Symptomatisch für diese Lage ist, dass heute auch liberale Politiker wie Erkan Mumcu, Vorsitzender der ANAP, ins nationalistische Geschrei einstimmen, und liberale Kommentatoren wie Cüneyt Ülsever in der Tageszeitung Hürriyet von einer "Staatspolitik" in Sachen Zypern sprechen, deren Modifizierung nicht in die Kompetenzen der gewählten Regierung fällt.

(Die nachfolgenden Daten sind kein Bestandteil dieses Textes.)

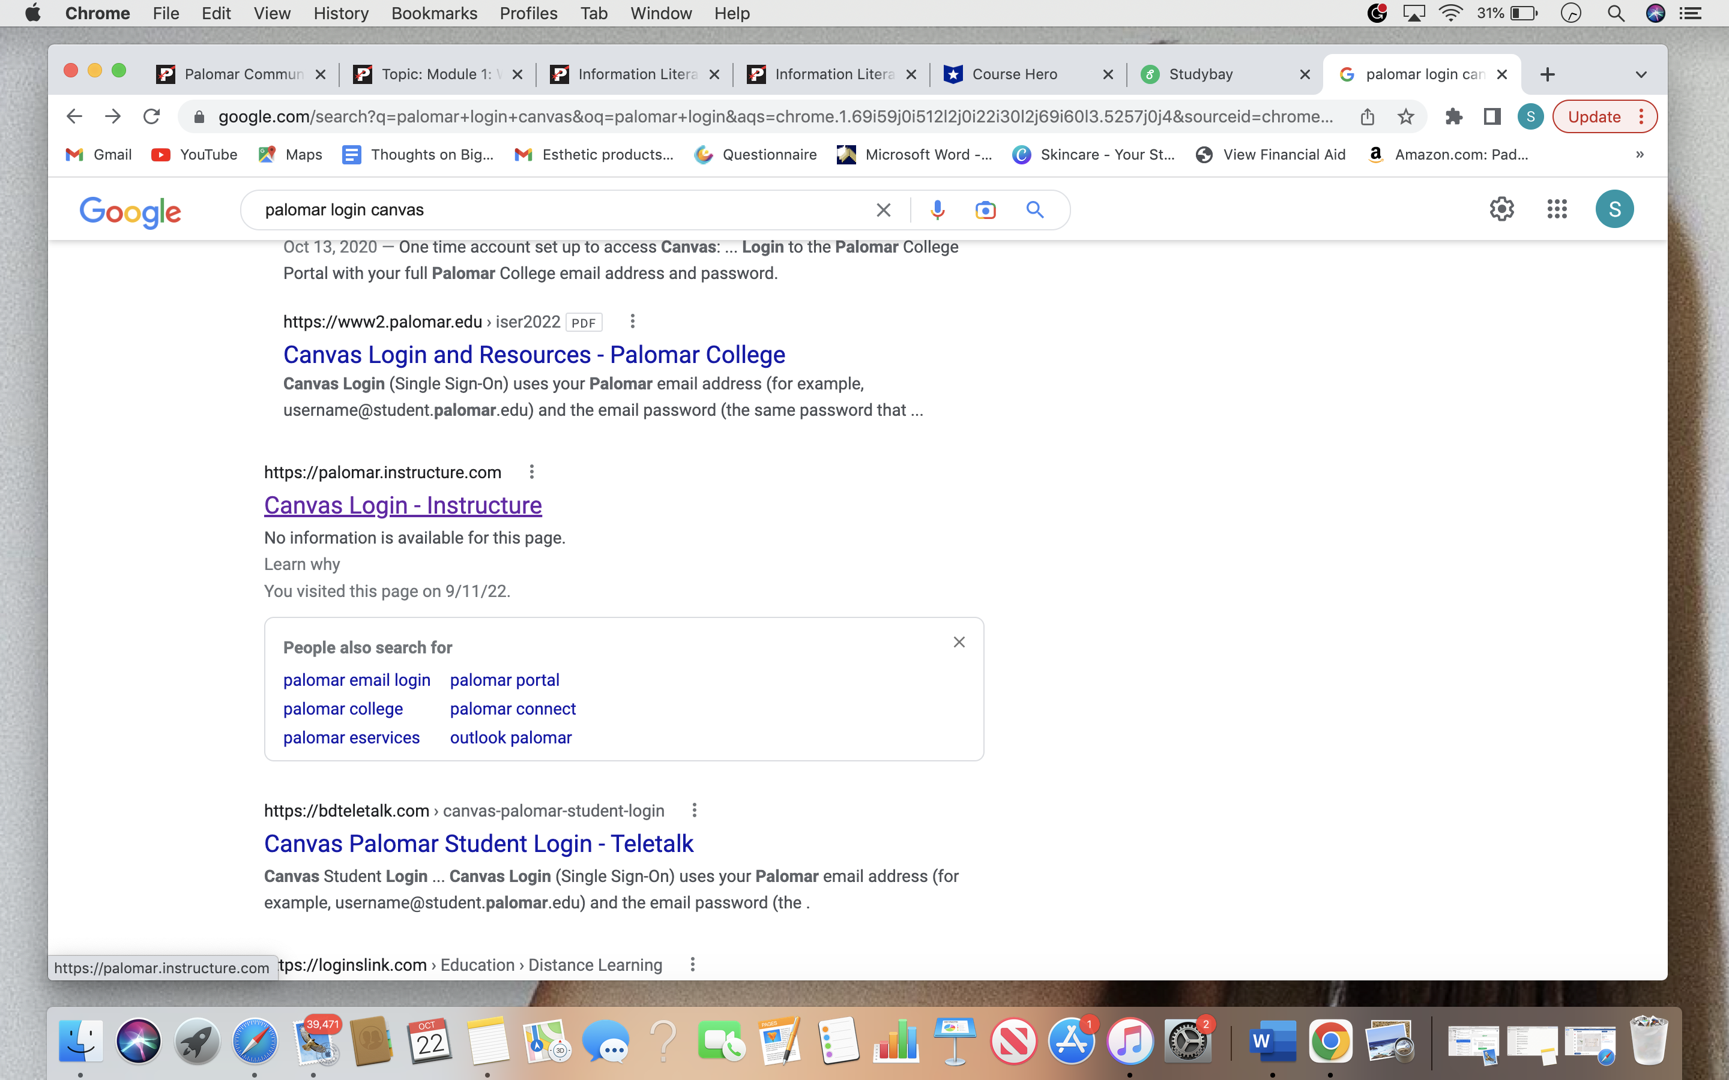Search by image using the Google Lens camera

(x=985, y=209)
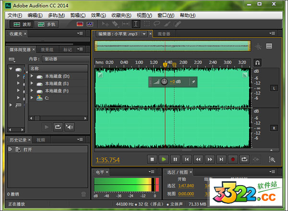Pause playback using the transport pause button
This screenshot has width=288, height=211.
[175, 159]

Auf Zypern, dessen Teilung der Grund für die Blockade des türkischen Beitrittsprozesses sein soll, geht derweil die Entwicklung in eine ähnlich bedenkliche Richtung. Die freundliche und tolerante Atmosphäre, die seit Öffnung der Grenzen im April 2003 zwischen Griechen und Türken herrschte, ist dahin.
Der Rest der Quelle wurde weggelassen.